Environment: Downtown Is Looking Up

In the boom years of the 1960s, every American city resounded to the din of construction. No project seemed too ambitious; builders confidently razed vast downtown areas, and their architects just as confidently designed huge structures to fill the voids. The trouble was that instead of creating new life and vigor downtown, the projects were all too often sterile and uninviting—reason enough, though there were others as well, for businesses and middle-class city dwellers to opt for the suburbs. In 1966 Edward J. Logue, then the highly respected chief of Boston's redevelopment program, succinctly defined the times. "We have raised the right to be ugly to the level of the Bill of Rights," he told a congressional subcommittee. "By the millions, American tourists have gone to Europe to walk the streets of ancient cities, to linger by a glorious fountain, to rest on a piazza bench and watch the world go by."

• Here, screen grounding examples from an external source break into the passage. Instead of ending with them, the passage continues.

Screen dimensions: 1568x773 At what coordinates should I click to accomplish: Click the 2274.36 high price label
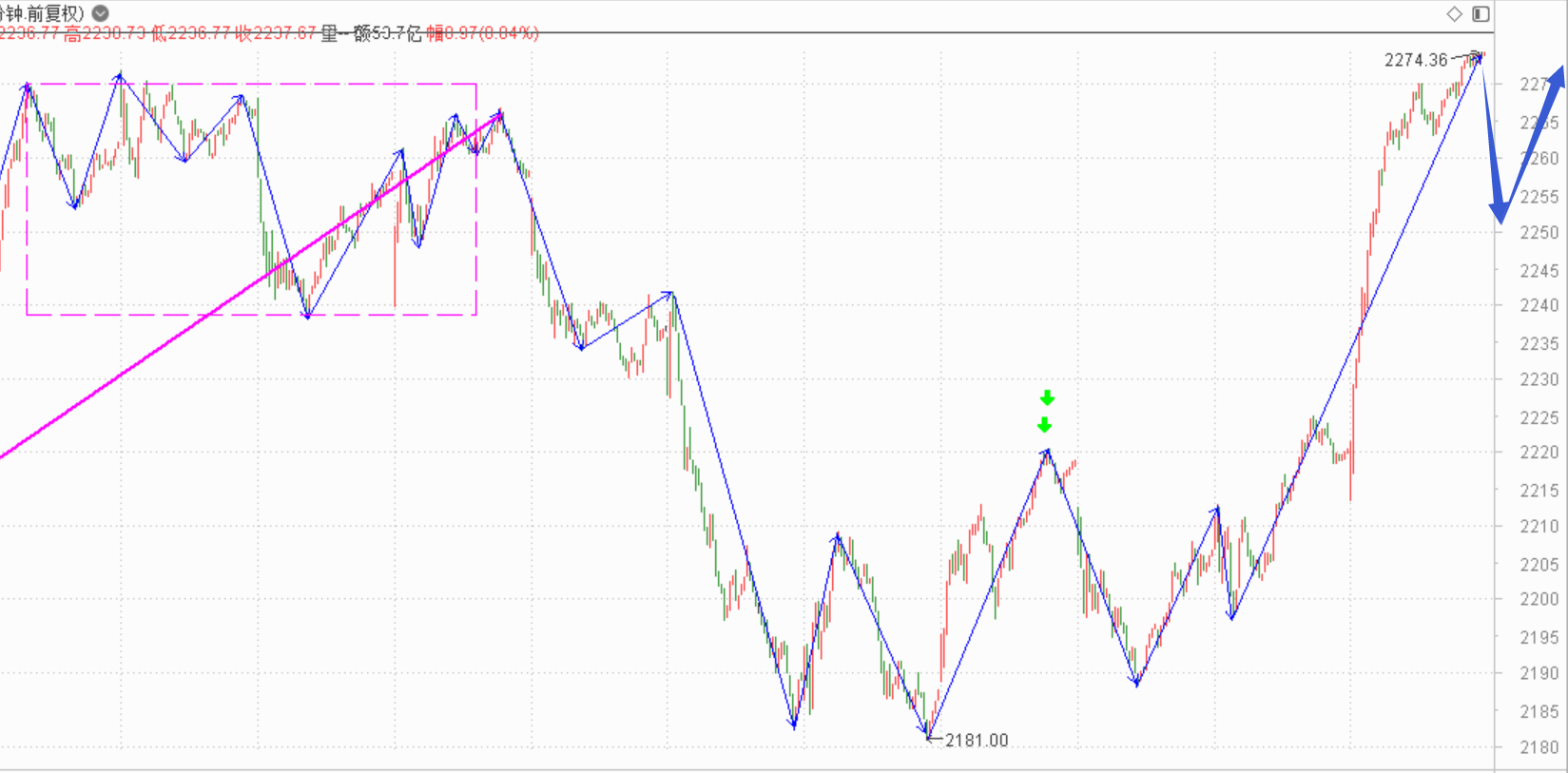click(x=1415, y=60)
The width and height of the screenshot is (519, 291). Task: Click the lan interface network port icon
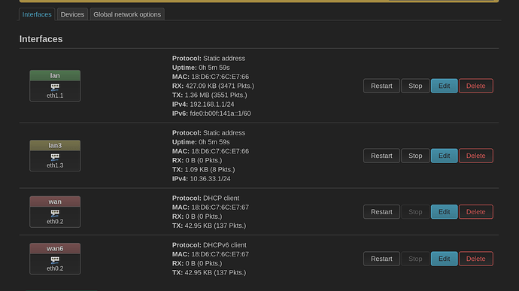point(55,87)
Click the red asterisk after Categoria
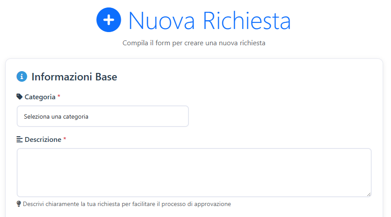The height and width of the screenshot is (217, 391). pyautogui.click(x=59, y=97)
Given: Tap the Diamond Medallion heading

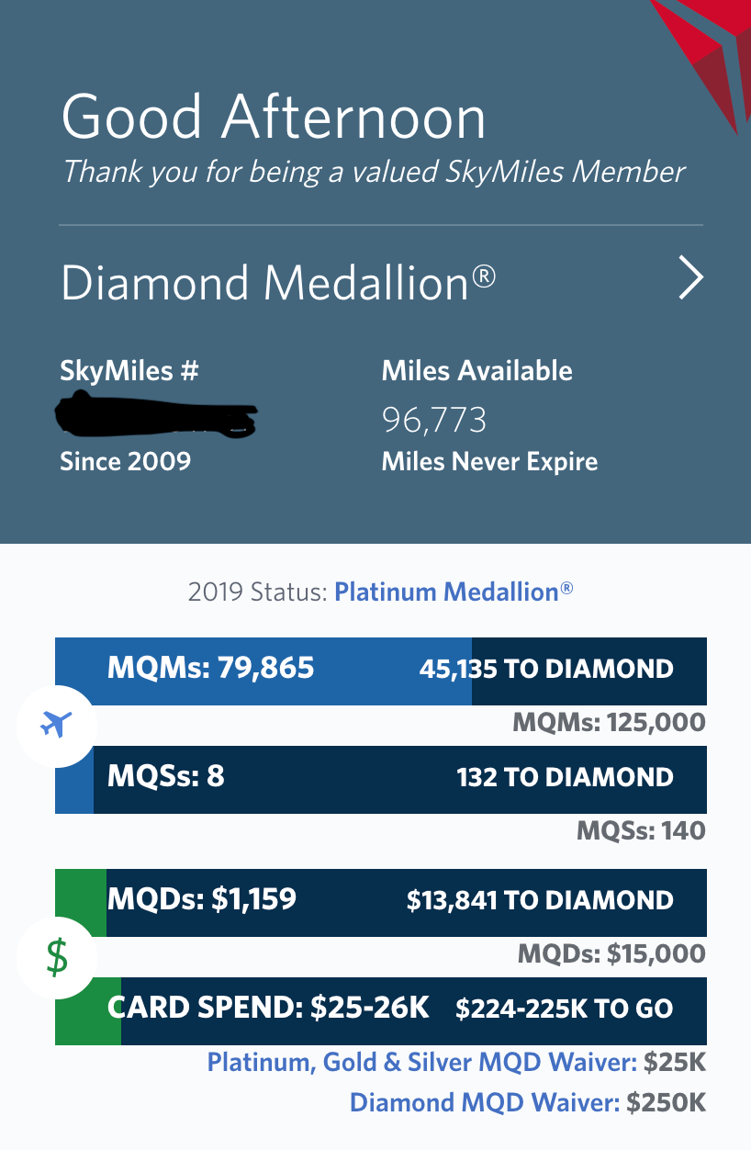Looking at the screenshot, I should tap(278, 283).
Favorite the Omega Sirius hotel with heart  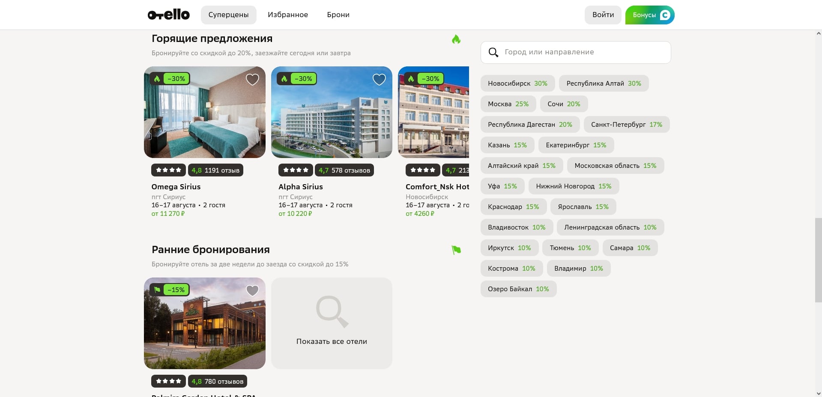click(x=252, y=79)
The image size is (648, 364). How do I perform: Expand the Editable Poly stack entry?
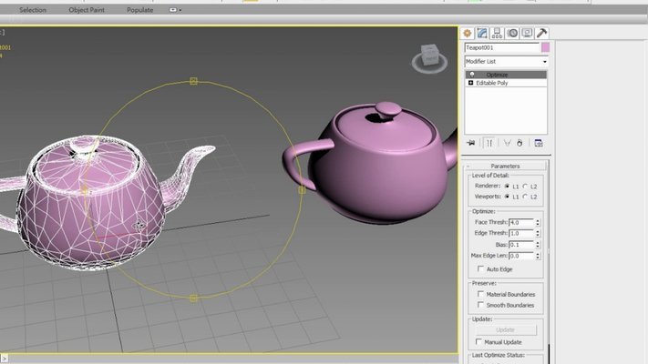[x=470, y=83]
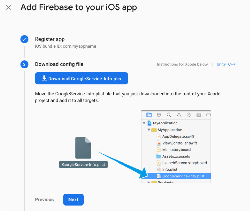Screen dimensions: 250x211
Task: Click the GoogleService-Info.plist file icon graphic
Action: pyautogui.click(x=83, y=148)
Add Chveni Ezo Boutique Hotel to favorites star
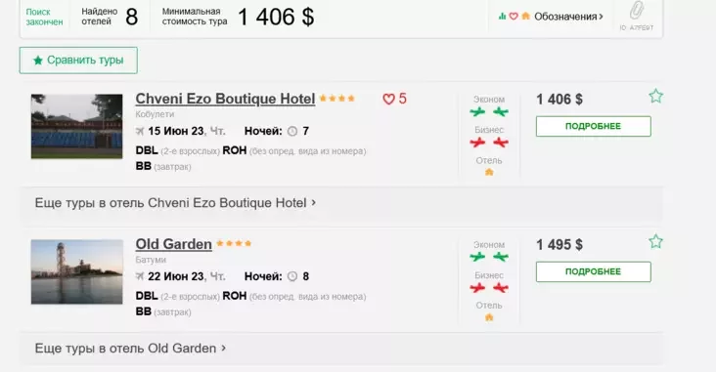716x372 pixels. tap(655, 97)
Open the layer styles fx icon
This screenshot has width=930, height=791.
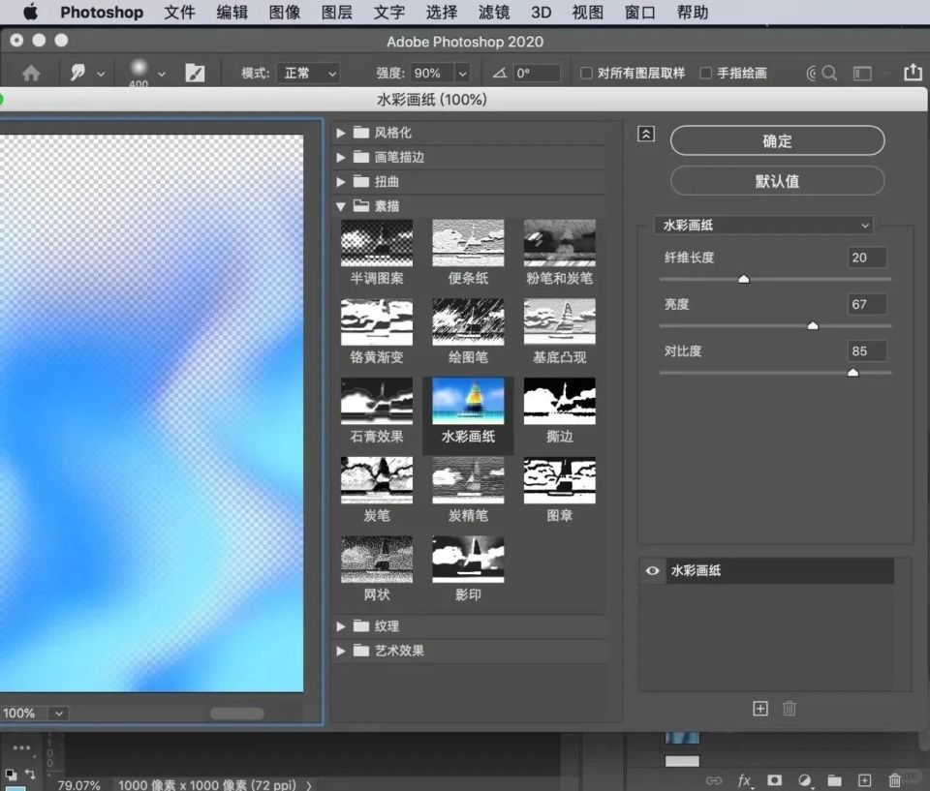point(744,780)
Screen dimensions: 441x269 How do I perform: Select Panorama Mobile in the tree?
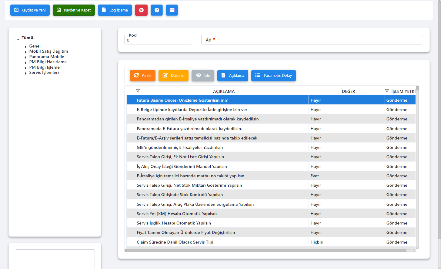(x=47, y=57)
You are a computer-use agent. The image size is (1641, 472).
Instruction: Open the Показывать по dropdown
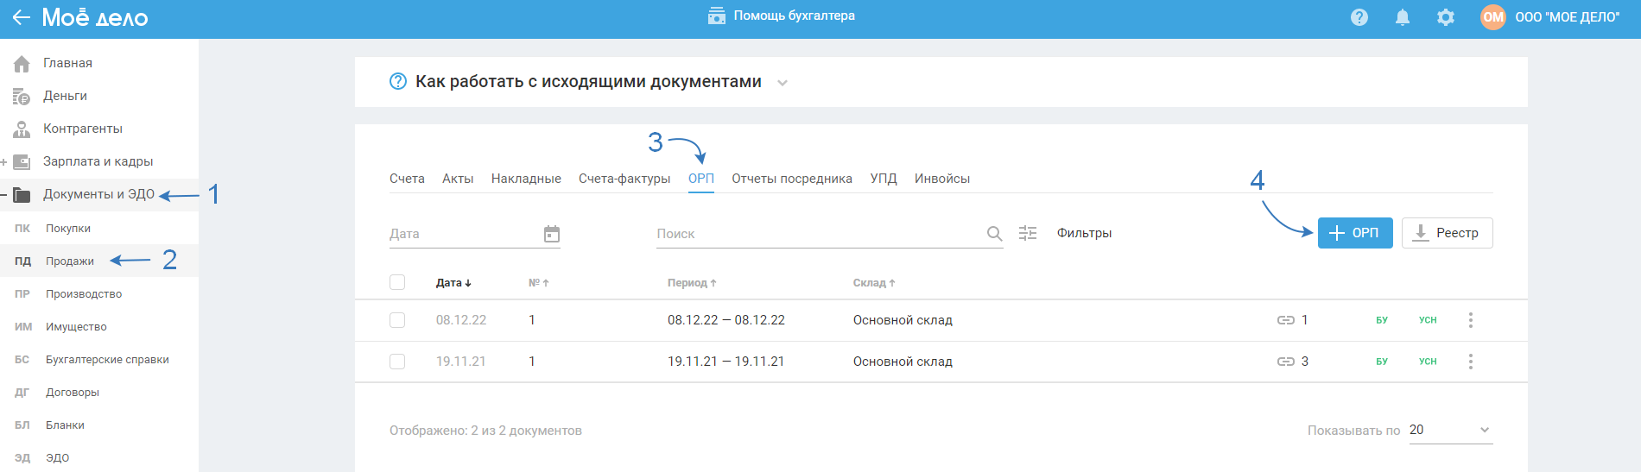coord(1450,430)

Somehow, that is one message that got through. As Americans visit their own major cities in this Bicentennial season, they are being surprised, delighted, heartened and even awed by what they see. There is hardly a downtown that is not offering a glittering new face, a startling new profile. In Atlanta, a round 723-ft. tower soars like a silver silo above the Georgia heartland. In Los Angeles, the flat megalopolis that was supposed to spread ever outward, new towers sprout like asparagus. Windswept Oklahoma City, a dramatic vertical statement in the horizontal world of the Western plains, strikes the eye like a mini-Manhattan. Denver's Skyline project, one of the best urban renewal efforts in America, is alive and well named: since 1970, six new towers have poked high against the backdrop of the Rockies, and more are planned. In Kansas City, where once "they went and built a skyscraper seven stories high/ About as high as a building oughta go,"* they've went and built a new one 30 stories high that dominates the whole city.

Other cities—notably Cleveland, St. Louis, Omaha and Louisville—have looked to their rivers for inspiration. Each began as a port town, then grew away from the water, allowing the original settlements to decay. Old wharves and warehouses are making room for bold new projects that mix parks with high-rise buildings. Conclusion: the American city, far from being down and out, is clearly growing up (and up).

Symbolic of the times is the change in the skyscraper itself. During the 1960s, the standard tower looked like a shoebox set on end. Now this sleek but rarely stimulating slab is out of style. Replacing it is a completely new series of high-rise shapes and configurations: ribbed, faceted, angled, notched and cylindrical. Like them or not, they create a skyline full of visual excitement.